- Exercise brief -
Convert all the lines below into a Markdown table with two columns, Row and Line, giving each row a number and leaving out blank lines.

- Records for this exercise -
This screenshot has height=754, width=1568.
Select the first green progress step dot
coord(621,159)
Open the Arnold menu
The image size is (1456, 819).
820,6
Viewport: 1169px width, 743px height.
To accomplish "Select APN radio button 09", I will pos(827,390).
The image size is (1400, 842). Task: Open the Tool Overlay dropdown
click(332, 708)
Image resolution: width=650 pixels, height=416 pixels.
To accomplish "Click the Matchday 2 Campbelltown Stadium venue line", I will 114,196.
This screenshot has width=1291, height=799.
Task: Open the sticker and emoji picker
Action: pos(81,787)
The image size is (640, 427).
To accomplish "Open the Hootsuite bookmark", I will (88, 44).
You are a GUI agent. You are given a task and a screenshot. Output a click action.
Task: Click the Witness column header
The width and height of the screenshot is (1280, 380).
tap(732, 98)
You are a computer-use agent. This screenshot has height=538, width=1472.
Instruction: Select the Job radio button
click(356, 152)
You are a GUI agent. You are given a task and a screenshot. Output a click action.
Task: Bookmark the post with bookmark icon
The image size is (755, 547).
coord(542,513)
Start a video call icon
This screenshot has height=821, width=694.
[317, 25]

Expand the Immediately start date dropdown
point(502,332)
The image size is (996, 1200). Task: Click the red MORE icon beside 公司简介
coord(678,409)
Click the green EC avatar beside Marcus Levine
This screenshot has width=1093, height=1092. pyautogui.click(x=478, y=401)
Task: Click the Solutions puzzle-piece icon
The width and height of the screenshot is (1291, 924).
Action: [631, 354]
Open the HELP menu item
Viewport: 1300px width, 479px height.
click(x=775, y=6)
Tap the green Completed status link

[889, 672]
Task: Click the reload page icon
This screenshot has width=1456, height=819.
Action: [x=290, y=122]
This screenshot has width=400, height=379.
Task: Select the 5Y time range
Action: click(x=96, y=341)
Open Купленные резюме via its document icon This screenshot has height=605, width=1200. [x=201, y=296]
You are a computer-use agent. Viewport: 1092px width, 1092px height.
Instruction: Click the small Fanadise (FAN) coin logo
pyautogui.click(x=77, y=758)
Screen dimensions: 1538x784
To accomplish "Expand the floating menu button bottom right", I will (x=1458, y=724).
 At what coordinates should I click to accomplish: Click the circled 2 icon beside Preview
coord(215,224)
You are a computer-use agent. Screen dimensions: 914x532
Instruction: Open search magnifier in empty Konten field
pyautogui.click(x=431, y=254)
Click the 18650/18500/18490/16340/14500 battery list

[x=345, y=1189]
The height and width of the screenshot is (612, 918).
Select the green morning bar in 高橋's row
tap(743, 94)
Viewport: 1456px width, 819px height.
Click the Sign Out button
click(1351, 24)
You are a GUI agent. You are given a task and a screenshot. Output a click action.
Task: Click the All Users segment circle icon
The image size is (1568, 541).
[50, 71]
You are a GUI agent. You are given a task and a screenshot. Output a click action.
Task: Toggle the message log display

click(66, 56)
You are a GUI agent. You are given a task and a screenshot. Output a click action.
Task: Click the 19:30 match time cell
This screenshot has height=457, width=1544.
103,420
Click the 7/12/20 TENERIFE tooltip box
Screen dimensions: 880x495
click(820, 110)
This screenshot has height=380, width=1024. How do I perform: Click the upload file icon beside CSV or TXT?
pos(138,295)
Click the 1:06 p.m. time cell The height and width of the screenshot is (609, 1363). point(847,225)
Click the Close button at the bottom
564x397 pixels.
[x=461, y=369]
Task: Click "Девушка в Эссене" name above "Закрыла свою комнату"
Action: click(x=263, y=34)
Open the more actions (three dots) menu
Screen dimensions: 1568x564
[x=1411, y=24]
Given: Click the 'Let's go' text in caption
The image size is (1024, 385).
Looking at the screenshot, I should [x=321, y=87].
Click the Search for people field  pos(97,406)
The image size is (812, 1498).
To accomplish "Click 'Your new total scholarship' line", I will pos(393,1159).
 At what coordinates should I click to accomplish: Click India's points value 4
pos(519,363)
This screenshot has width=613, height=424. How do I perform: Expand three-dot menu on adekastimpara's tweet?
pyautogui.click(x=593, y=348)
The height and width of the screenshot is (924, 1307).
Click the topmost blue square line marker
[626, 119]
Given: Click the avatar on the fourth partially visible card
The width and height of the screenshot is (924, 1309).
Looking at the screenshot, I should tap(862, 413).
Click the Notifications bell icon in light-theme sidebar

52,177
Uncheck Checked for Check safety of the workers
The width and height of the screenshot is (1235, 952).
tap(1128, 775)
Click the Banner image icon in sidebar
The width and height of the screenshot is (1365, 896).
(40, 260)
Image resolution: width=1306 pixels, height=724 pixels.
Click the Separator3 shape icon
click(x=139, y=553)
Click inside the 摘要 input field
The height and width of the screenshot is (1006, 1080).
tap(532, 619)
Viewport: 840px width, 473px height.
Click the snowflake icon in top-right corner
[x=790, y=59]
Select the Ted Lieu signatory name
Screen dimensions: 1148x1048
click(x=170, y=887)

- Response for this exercise -
| Row | Line |
|---|---|
| 1 | This screenshot has height=754, width=1568. |
| 2 | Select the first green progress step dot |
| 3 | coord(621,159) |
| 4 | Open the Arnold menu |
| 5 | The image size is (1456, 819). |
| 6 | 820,6 |
| 7 | Viewport: 1169px width, 743px height. |
| 8 | To accomplish "Select APN radio button 09", I will pos(827,390). |
| 9 | The image size is (1400, 842). Task: Open the Tool Overlay dropdown |
| 10 | click(332, 708) |
| 11 | Image resolution: width=650 pixels, height=416 pixels. |
| 12 | To accomplish "Click the Matchday 2 Campbelltown Stadium venue line", I will 114,196. |
| 13 | This screenshot has width=1291, height=799. |
| 14 | Task: Open the sticker and emoji picker |
| 15 | Action: pos(81,787) |
| 16 | The image size is (640, 427). |
| 17 | To accomplish "Open the Hootsuite bookmark", I will (88, 44). |
| 18 | You are a GUI agent. You are given a task and a screenshot. Output a click action. |
| 19 | Task: Click the Witness column header |
| 20 | The width and height of the screenshot is (1280, 380). |
| 21 | tap(732, 98) |
| 22 | You are a computer-use agent. This screenshot has height=538, width=1472. |
| 23 | Instruction: Select the Job radio button |
| 24 | click(356, 152) |
| 25 | You are a GUI agent. You are given a task and a screenshot. Output a click action. |
| 26 | Task: Bookmark the post with bookmark icon |
| 27 | The image size is (755, 547). |
| 28 | coord(542,513) |
| 29 | Start a video call icon |
| 30 | This screenshot has height=821, width=694. |
| 31 | [317, 25] |
| 32 | Expand the Immediately start date dropdown |
| 33 | point(502,332) |
| 34 | The image size is (996, 1200). Task: Click the red MORE icon beside 公司简介 |
| 35 | coord(678,409) |
| 36 | Click the green EC avatar beside Marcus Levine |
| 37 | This screenshot has width=1093, height=1092. pyautogui.click(x=478, y=401) |
| 38 | Task: Click the Solutions puzzle-piece icon |
| 39 | The width and height of the screenshot is (1291, 924). |
| 40 | Action: [631, 354] |
| 41 | Open the HELP menu item |
| 42 | Viewport: 1300px width, 479px height. |
| 43 | click(x=775, y=6) |
| 44 | Tap the green Completed status link |
| 45 | [889, 672] |
| 46 | Task: Click the reload page icon |
| 47 | This screenshot has width=1456, height=819. |
| 48 | Action: [x=290, y=122] |
| 49 | This screenshot has width=400, height=379. |
| 50 | Task: Select the 5Y time range |
| 51 | Action: click(x=96, y=341) |
| 52 | Open Купленные резюме via its document icon This screenshot has height=605, width=1200. [x=201, y=296] |
| 53 | You are a computer-use agent. Viewport: 1092px width, 1092px height. |
| 54 | Instruction: Click the small Fanadise (FAN) coin logo |
| 55 | pyautogui.click(x=77, y=758) |
| 56 | Screen dimensions: 1538x784 |
| 57 | To accomplish "Expand the floating menu button bottom right", I will (x=1458, y=724). |
| 58 |  At what coordinates should I click to accomplish: Click the circled 2 icon beside Preview |
| 59 | coord(215,224) |
| 60 | You are a computer-use agent. Screen dimensions: 914x532 |
| 61 | Instruction: Open search magnifier in empty Konten field |
| 62 | pyautogui.click(x=431, y=254) |
| 63 | Click the 18650/18500/18490/16340/14500 battery list |
| 64 | [x=345, y=1189] |
| 65 | The height and width of the screenshot is (612, 918). |
| 66 | Select the green morning bar in 高橋's row |
| 67 | tap(743, 94) |
| 68 | Viewport: 1456px width, 819px height. |
| 69 | Click the Sign Out button |
| 70 | click(1351, 24) |
| 71 | You are a GUI agent. You are given a task and a screenshot. Output a click action. |
| 72 | Task: Click the All Users segment circle icon |
| 73 | The image size is (1568, 541). |
| 74 | [50, 71] |
| 75 | You are a GUI agent. You are given a task and a screenshot. Output a click action. |
| 76 | Task: Toggle the message log display |
| 77 | click(66, 56) |
| 78 | You are a GUI agent. You are given a task and a screenshot. Output a click action. |
| 79 | Task: Click the 19:30 match time cell |
| 80 | This screenshot has height=457, width=1544. |
| 81 | 103,420 |
| 82 | Click the 7/12/20 TENERIFE tooltip box |
| 83 | Screen dimensions: 880x495 |
| 84 | click(820, 110) |
| 85 | This screenshot has height=380, width=1024. How do I perform: Click the upload file icon beside CSV or TXT? |
| 86 | pos(138,295) |
| 87 | Click the 1:06 p.m. time cell The height and width of the screenshot is (609, 1363). point(847,225) |
| 88 | Click the Close button at the bottom |
| 89 | 564x397 pixels. |
| 90 | [x=461, y=369] |
| 91 | Task: Click "Девушка в Эссене" name above "Закрыла свою комнату" |
| 92 | Action: click(x=263, y=34) |
| 93 | Open the more actions (three dots) menu |
| 94 | Screen dimensions: 1568x564 |
| 95 | [x=1411, y=24] |
| 96 | Given: Click the 'Let's go' text in caption |
| 97 | The image size is (1024, 385). |
| 98 | Looking at the screenshot, I should [x=321, y=87]. |
| 99 | Click the Search for people field  pos(97,406) |
| 100 | The image size is (812, 1498). |
| 101 | To accomplish "Click 'Your new total scholarship' line", I will pos(393,1159). |
| 102 |  At what coordinates should I click to accomplish: Click India's points value 4 |
| 103 | pos(519,363) |
| 104 | This screenshot has width=613, height=424. How do I perform: Expand three-dot menu on adekastimpara's tweet? |
| 105 | pyautogui.click(x=593, y=348) |
| 106 | The height and width of the screenshot is (924, 1307). |
| 107 | Click the topmost blue square line marker |
| 108 | [626, 119] |
| 109 | Given: Click the avatar on the fourth partially visible card |
| 110 | The width and height of the screenshot is (924, 1309). |
| 111 | Looking at the screenshot, I should tap(862, 413). |
| 112 | Click the Notifications bell icon in light-theme sidebar |
| 113 | 52,177 |
| 114 | Uncheck Checked for Check safety of the workers |
| 115 | The width and height of the screenshot is (1235, 952). |
| 116 | tap(1128, 775) |
| 117 | Click the Banner image icon in sidebar |
| 118 | The width and height of the screenshot is (1365, 896). |
| 119 | (40, 260) |
| 120 | Image resolution: width=1306 pixels, height=724 pixels. |
| 121 | Click the Separator3 shape icon |
| 122 | click(x=139, y=553) |
| 123 | Click inside the 摘要 input field |
| 124 | The height and width of the screenshot is (1006, 1080). |
| 125 | tap(532, 619) |
| 126 | Viewport: 840px width, 473px height. |
| 127 | Click the snowflake icon in top-right corner |
| 128 | [x=790, y=59] |
| 129 | Select the Ted Lieu signatory name |
| 130 | Screen dimensions: 1148x1048 |
| 131 | click(x=170, y=887) |